The Master replied, “What is necessary is to rectify names.” “So! indeed!” said Tsze-lu. “You are wide of the mark! Why must there be such rectification?”
The Master said, “How uncultivated you are, Yu! A superior man, in regard to what he does not know, shows a cautious reserve.
“If names be not correct, language is not in accordance with the truth of things. If language be not in accordance with the truth of things, affairs cannot be carried on to success.
(From The Analects of Confucius, Book 13, Verse 3.)
‘Strategic essentialism’ is the adoption of an identity for political purposes:
The concept of strategic essentialism is a “strategic use of positivist essentialism in a scrupulously visible political interest” ( Fuss 1994 : 99). It utilizes the idea of essence with a recognition of and critique of the essentialist nature of the essence itself. It is a means of using group identity as a basis of struggle while also debating issues related to group identity within the group. (Here.)
Within the current debate about same sex marriage, the adoption of a gay identity as a third sex makes for an easy political narrative of fairness: men can get married, women can get married. Why can’t gays get married? To deny gays marriage rights is as unfair as denying equal rights to men because they are men, or women because they are women. End of story. (An alternative but analogous strategy is the 'two group' one: straights can get married, why can't gays?.)
But of course, that’s the public story, the political story that’s being told in the public sphere to achieve political ends. Within the group of activists, the narrative is much more complex. Broadly, there are two sides. First, there is gay essentialism, the view that, indeed, there is an essential gay identity which has existed across times and places and has, certainly within Western culture, been suppressed and oppressed.

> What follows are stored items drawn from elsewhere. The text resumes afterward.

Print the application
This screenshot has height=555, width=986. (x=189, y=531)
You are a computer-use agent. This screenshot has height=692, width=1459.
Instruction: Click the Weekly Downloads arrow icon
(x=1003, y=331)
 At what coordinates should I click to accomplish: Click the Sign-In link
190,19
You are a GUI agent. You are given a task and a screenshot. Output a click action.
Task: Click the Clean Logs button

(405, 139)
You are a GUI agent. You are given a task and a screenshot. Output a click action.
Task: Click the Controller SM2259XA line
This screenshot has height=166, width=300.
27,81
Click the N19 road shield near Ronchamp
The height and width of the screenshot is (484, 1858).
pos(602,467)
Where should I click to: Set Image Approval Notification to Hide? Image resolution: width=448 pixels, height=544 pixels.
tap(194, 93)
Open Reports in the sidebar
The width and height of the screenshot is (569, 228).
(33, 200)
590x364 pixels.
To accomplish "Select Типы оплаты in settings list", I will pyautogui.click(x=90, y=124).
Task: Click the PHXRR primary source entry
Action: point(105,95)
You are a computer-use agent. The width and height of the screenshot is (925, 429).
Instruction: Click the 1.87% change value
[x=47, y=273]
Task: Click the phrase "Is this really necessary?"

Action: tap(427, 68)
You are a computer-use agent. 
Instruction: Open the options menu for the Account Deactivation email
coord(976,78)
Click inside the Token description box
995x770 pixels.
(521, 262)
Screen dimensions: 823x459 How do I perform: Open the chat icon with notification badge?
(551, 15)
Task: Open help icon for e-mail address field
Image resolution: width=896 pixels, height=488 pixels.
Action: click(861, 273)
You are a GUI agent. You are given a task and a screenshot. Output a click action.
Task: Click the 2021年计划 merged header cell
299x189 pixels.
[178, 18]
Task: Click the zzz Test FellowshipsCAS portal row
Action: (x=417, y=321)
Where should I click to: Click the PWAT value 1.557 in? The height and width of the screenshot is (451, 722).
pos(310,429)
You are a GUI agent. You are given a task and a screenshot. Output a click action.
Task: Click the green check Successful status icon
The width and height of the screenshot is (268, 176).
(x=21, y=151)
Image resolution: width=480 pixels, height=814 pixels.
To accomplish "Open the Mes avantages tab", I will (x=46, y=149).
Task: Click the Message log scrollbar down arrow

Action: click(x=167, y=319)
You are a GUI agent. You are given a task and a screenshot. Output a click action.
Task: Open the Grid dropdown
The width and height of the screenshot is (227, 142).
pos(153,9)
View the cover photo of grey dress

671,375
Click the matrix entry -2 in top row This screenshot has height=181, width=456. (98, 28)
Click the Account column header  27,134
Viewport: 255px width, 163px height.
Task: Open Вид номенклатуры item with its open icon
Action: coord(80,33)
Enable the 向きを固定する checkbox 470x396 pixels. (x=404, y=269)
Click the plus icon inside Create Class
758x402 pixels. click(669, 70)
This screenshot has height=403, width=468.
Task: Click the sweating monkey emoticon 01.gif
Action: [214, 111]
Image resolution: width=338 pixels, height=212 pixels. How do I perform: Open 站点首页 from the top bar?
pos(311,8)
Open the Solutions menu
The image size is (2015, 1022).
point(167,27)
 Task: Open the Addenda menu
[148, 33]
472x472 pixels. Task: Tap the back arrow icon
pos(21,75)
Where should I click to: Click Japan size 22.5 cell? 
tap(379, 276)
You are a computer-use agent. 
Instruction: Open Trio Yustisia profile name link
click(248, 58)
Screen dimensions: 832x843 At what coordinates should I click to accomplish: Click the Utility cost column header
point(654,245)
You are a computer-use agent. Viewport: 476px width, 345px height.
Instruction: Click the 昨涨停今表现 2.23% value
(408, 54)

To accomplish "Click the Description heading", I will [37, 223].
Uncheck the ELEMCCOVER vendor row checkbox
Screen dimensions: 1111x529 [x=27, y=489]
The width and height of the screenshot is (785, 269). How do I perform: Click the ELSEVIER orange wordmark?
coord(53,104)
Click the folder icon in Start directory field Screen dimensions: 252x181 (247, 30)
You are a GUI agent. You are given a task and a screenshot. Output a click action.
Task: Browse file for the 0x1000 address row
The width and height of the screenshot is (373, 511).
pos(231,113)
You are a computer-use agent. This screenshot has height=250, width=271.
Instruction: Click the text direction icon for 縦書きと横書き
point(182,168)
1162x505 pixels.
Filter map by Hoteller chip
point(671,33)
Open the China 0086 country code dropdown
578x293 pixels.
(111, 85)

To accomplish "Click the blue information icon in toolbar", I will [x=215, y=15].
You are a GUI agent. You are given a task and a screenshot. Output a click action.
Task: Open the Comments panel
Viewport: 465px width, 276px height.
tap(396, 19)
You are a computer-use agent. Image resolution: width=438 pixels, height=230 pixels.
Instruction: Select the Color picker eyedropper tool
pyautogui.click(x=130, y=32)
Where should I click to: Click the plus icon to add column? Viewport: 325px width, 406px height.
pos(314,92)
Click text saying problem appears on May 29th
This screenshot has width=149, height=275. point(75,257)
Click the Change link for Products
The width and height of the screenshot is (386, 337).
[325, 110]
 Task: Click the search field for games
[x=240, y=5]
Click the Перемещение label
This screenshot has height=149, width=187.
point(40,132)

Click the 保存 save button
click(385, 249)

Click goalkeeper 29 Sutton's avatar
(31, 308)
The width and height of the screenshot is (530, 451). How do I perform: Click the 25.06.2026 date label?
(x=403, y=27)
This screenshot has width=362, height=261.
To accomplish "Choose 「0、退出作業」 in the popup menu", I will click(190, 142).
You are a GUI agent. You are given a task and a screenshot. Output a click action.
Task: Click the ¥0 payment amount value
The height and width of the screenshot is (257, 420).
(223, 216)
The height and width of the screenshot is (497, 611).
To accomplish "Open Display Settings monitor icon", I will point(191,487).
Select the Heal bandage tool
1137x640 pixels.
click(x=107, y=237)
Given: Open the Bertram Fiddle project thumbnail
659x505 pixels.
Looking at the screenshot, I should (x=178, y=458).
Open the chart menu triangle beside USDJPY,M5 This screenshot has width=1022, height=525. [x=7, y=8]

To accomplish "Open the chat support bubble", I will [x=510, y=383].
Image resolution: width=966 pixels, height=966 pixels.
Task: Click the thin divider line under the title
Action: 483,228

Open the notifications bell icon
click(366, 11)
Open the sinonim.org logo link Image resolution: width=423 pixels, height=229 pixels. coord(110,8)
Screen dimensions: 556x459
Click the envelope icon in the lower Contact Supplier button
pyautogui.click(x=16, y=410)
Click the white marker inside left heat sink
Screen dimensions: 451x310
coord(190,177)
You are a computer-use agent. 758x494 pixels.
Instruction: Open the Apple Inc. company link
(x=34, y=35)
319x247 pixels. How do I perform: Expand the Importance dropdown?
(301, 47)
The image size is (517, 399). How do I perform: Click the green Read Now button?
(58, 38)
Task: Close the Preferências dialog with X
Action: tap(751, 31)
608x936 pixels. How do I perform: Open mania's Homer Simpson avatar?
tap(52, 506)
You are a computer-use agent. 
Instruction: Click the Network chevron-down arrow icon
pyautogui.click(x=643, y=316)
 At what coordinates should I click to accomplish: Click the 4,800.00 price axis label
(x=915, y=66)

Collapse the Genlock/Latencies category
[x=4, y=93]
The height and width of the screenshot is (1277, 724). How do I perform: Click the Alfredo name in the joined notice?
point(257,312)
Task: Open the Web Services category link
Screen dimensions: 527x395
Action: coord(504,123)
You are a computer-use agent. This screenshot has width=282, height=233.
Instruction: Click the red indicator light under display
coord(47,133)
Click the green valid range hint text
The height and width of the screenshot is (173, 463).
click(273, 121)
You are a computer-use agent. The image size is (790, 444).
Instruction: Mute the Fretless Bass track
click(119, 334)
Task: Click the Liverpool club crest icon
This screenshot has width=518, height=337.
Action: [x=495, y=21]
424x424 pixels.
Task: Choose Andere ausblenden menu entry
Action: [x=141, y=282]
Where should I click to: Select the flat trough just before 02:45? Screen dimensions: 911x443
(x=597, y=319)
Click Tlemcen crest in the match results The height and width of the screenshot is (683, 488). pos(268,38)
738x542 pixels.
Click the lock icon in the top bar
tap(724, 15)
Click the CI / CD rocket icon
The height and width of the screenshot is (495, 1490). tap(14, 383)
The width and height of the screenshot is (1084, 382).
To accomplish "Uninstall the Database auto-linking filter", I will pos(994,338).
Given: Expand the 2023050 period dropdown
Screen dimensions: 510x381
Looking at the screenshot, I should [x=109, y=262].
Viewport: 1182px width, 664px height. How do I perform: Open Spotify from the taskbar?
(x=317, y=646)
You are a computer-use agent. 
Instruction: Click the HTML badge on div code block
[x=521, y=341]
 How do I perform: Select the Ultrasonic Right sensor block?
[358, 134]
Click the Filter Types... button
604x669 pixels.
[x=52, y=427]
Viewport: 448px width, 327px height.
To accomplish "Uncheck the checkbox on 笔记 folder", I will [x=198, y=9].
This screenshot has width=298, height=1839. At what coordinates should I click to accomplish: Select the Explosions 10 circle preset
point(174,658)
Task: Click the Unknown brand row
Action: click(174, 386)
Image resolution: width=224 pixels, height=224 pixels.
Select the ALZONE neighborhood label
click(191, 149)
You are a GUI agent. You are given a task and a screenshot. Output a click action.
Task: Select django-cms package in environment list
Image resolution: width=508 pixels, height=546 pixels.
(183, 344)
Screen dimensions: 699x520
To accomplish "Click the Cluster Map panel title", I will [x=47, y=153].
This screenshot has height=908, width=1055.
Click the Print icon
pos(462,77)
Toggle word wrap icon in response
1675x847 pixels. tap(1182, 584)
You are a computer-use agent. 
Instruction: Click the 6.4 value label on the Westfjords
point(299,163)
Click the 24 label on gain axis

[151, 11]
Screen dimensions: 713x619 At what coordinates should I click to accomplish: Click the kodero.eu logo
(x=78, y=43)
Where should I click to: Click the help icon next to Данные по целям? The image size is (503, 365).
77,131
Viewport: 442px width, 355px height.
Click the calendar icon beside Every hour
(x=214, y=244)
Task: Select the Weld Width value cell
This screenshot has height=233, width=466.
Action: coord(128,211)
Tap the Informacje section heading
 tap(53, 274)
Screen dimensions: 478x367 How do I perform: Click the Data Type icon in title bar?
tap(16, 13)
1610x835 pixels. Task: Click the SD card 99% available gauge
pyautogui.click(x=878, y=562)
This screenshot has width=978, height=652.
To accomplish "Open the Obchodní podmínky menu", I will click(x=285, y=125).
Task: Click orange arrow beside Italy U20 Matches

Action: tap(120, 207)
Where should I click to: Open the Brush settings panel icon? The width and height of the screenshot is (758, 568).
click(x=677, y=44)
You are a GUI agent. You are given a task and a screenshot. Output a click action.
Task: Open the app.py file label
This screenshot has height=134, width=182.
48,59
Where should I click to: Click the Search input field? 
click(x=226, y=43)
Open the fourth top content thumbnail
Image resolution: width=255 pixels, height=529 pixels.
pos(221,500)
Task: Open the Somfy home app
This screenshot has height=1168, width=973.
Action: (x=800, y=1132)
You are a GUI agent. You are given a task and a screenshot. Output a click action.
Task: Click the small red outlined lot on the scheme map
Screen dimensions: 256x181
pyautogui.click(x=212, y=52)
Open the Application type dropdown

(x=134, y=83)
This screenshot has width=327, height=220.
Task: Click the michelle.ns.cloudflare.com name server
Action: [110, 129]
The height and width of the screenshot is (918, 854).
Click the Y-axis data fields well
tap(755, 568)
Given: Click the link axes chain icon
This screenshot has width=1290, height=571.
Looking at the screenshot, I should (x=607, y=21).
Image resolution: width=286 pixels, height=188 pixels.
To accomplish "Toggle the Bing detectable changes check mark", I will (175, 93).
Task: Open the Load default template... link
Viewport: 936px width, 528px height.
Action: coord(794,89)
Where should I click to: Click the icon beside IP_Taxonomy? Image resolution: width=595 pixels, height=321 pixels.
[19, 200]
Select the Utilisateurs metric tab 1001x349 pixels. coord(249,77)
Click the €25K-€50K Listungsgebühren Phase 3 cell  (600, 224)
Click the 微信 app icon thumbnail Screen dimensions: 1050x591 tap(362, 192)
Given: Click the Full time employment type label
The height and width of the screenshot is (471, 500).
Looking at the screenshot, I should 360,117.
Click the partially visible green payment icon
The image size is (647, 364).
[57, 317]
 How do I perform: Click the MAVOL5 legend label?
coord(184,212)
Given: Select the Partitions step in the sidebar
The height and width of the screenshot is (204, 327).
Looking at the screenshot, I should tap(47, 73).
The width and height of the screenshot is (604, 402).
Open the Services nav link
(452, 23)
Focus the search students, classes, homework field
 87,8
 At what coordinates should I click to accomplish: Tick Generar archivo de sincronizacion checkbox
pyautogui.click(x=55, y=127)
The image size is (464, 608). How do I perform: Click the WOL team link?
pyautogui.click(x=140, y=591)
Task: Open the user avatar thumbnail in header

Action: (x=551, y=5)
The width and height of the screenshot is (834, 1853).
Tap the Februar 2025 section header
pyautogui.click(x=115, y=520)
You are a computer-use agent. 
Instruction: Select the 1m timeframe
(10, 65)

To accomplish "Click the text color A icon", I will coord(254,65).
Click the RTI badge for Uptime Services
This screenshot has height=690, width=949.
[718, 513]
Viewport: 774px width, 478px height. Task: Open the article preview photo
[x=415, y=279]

Such a narrative is at one with the public narrative: no hypocrisy there. Second, there is the social constructivist/queer theory/postmo view which is that gay identity is constructed by a society/person –and usually, that this identity, as constructed by the exercise of repressive power, should be deconstructed and resisted. (For both these views and the development of a third, intermediate view, see ‘A Unified Theory on Homosexual Identity’ by E. M. Reccio, downloadable here. I disagree with much of Reccio's critical analysis but the very existence of the paper is evidence of the fluidity of debate in this area of gay identity.)
On the latter view, the public narrative of the oppressed third sex cannot be sustained: instead, the correct narrative should be about repressed desire. But such a narrative is neither as clear nor as evidently defensible as the third sex narrative: we don’t expect governments to institutionalize all desires; many desires, particularly sexual, are not endorsed let alone facilitated by society.
The current debate about same sex ‘marriage’ in Scotland is in part an exercise in strategic essentialism, or, to rectify our language, hypocrisy. Fundamental debates about the nature of sexual identity exist among activists in this area which are being covered up by a political campaign which mostly endorses only one narrative, that of the third sex, in order to bring along ‘useful idiots’ in its wake. We need to bring that debate into the open, to rectify our language and thus our thought on identity, before same sex ‘marriage’ should even be considered.
Of course, I fully expect that to happen as a result of the Scottish Government consultation…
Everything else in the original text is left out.